Managing Large Multidimensional Array Hydrologic Datasets
A Case Study Comparing NetCDF and SciDB
More Info
expand_more
Abstract
Management of large hydrologic datasets including storage, structuring, indexing and query is one of the crucial challenges in the era of big data. This research originates from a specific data query problem: time series extraction at specific locations takes a long time when a large multidimensional dataset is stored in non-chunked NetCDF classic or 64-bit offset format. The essence of this issue lies in the contiguous storage structure adopted by NetCDF. In this research, NetCDF file based solutions and a multidimensional (MD) array database management system (DBMS) applying chunked storage structure are benchmarked to determine the best solution for storing and querying large hydrologic datasets.
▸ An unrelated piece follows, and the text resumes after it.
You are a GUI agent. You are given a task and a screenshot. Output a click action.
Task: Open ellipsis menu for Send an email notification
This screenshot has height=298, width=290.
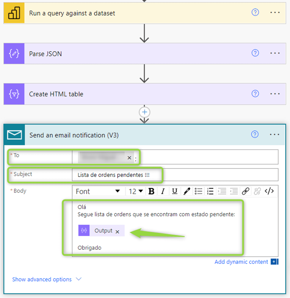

To achieve this, expert consultancy was conducted to establish benchmark sets. To guarantee a fair benchmark test environment, HydroNET-4 system was utilized and adapters for NetCDF files and SciDB were developed to manage and query data. In final benchmark tests, effect of data storage configurations such as chunk size and compression on query performance is also explored. Results indicate that SciDB arrays utilizing small chunk sizes show favorable performance. However with current implementation of SciDB, large numbers of small chunks cause huge overload of main memory which constraints SciDB's scalability. Compression of SciDB can either have negative or no effect on query performance, while it causes significant query degradation to NetCDF-4 solution. The research illustrates that for big hydrologic array data management, the properly chunked NetCDF-4 solution without compression is in general more efficient than the SciDB DBMS. So under current big data environment, traditionally adopted file-based hydroinformatic solutions can still be applicable after proper updating.